**DATA IN THIS EXERCISE**
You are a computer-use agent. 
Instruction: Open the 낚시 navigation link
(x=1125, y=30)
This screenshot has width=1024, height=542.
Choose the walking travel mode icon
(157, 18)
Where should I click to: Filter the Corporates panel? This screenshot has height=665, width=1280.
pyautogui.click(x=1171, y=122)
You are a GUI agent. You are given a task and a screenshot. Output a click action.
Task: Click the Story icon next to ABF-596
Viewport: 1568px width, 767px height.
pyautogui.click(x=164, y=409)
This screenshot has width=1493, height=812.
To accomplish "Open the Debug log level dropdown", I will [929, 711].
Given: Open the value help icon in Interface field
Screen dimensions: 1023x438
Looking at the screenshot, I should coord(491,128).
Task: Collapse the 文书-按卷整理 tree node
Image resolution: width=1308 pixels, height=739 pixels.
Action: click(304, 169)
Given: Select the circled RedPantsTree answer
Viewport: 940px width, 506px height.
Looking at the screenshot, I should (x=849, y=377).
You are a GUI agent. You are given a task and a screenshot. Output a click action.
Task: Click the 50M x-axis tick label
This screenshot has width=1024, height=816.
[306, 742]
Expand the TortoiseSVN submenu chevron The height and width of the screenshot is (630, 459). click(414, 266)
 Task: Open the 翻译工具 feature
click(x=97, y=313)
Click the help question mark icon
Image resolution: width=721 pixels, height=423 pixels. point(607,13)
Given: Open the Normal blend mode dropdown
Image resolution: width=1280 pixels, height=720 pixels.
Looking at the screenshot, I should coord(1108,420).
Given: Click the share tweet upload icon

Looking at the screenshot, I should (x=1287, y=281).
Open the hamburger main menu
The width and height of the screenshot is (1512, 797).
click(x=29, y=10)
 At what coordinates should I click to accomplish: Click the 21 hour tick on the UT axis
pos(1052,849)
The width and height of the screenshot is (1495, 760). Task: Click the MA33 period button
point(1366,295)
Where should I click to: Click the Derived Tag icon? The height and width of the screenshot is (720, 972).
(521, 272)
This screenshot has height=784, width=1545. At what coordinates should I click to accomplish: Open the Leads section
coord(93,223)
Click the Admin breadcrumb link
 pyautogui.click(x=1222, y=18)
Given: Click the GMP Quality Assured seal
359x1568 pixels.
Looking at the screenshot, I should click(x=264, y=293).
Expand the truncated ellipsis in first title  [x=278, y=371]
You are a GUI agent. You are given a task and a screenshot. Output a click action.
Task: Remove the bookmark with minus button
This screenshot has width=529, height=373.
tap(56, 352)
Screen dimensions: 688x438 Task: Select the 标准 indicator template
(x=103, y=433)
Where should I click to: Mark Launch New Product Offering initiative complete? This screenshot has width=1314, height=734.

**WHAT NEEDS TO BE DONE**
Search the records above for "Expand". Copy each line where it is found.

**EXERCISE OUTPUT**
Expand the TortoiseSVN submenu chevron The height and width of the screenshot is (630, 459). click(414, 266)
Expand the truncated ellipsis in first title  [x=278, y=371]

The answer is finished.